Улица была полна народа. На него не обращали внимания. На любом прохожем красовались предметы роскоши. Одна дебелая девица напялила на свои красные ручищи коровницы кружевные перчатки и теперь несла руки немного впереди себя, опасаясь ими пошевелить, чтобы дорогая вещь не лопнула. Это были перчатки младшей дочери старого господина де Д., обезглавленного со всей семьей в первый же день. Они еще пахли старинной полированной мебелью семьи де Д., пылью с редких книг и немножко – клубничным соком на мизинчике. Другая, видимо, хватала, что под руку подвернется, и наконец стала похожа на тачку старьевщика, тем более что туалеты пожилой мадам де М. никогда не отличались особенным изяществом. Господина де К. то и дело мутило от запаха дорогих духов, мешавшихся со зловонием не переваренного лука и винной отрыжки. Внезапно впереди мелькнула спина его лучшего друга, господина де О. Тот пробирался сквозь толпу к дверям переполненного кабака. Сердце господина де К. неловко и сильно повернулось в груди. Он рванулся следом.
– Рене!
Спина медленно повернулась. На господина де К. глядела круглая красная рожа, налитая вином и желанием разрушать.
– А, тонконогий! – радостно взревел он. Толпа замедлила свое вихревое движение. Тысячи глаз устремились на господина де К. Только теперь всем стало заметно, как разительно отличается он, худой, постаревший, узколицый, от них – победителей.
– Бей! – без особой злобы сказал кто-то рядом.
Несколько рук нерешительно потянулось к нему. Но опасности уже не было. Попадись он в день первый или даже в третий, никто бы не помедлил растерзать его. Но теперь настал праздник, все были сыты кровью, всем хотелось вина. Его не тронули.

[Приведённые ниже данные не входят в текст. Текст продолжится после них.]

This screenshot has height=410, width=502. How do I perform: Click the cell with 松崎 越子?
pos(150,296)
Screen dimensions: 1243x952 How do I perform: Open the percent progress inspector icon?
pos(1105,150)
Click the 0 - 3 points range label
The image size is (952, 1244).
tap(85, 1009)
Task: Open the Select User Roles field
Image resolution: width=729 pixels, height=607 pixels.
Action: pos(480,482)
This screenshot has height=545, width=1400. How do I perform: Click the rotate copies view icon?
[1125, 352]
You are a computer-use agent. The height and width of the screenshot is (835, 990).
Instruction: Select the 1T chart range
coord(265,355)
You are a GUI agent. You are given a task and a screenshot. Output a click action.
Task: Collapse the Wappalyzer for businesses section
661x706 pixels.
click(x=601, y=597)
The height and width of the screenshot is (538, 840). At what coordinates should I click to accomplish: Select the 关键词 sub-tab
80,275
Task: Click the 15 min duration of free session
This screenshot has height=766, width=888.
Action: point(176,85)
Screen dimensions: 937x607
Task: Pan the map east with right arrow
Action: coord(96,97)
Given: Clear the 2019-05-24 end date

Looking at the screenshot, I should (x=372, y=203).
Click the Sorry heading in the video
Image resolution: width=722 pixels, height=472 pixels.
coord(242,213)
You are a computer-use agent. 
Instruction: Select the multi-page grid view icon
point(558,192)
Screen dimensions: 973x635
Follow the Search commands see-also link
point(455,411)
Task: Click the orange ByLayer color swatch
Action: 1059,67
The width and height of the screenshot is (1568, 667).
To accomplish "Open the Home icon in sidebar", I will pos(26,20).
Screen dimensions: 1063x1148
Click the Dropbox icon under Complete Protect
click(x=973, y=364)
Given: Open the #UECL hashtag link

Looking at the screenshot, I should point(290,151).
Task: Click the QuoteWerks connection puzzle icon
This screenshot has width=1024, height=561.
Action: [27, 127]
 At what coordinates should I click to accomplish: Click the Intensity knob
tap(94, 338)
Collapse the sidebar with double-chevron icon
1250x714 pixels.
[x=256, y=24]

Господин де К. снова двинулся в путь. Он шел знакомыми улицами, не узнавая их. Проходил под окнами своих друзей, и его высокие красные каблуки скользили на битом стекле, усыпавшем мостовую. Подобрал шелковую розовую куклу маленькой де Б., попытался собрать затоптанные ноты под балконом монсеньора Д., у которого он исповедывался. Глянул на титул. Это был Моцарт. Тот нежный, мотыльковый, пахнущий пудрой Моцарт, которого умел вызывать с этих желтых листов монсеньор Д. Но господин де К. вспомнил почему-то не монсеньора Д. и не Моцарта, а ту пьяную рожу над камзолом господина де О. В голове у него было пусто, как в разоренном доме, а на месте сердца словно хрустело битое стекло.
Так он пробродил до вечера и оказался на Гревской площади, в страшном месте, где в считанные дни погибли тысячи аристократов. Сейчас она была безлюдна, как театр после представления. Только несколько облезлых худых собак старательно вылизывали испачканные засохшей кровью камни мостовой. На стене одного из домов было написано мелом «МАСКАРАД» и нарисована стрелка-указатель, направленная в сторону площади Сент-Оноре.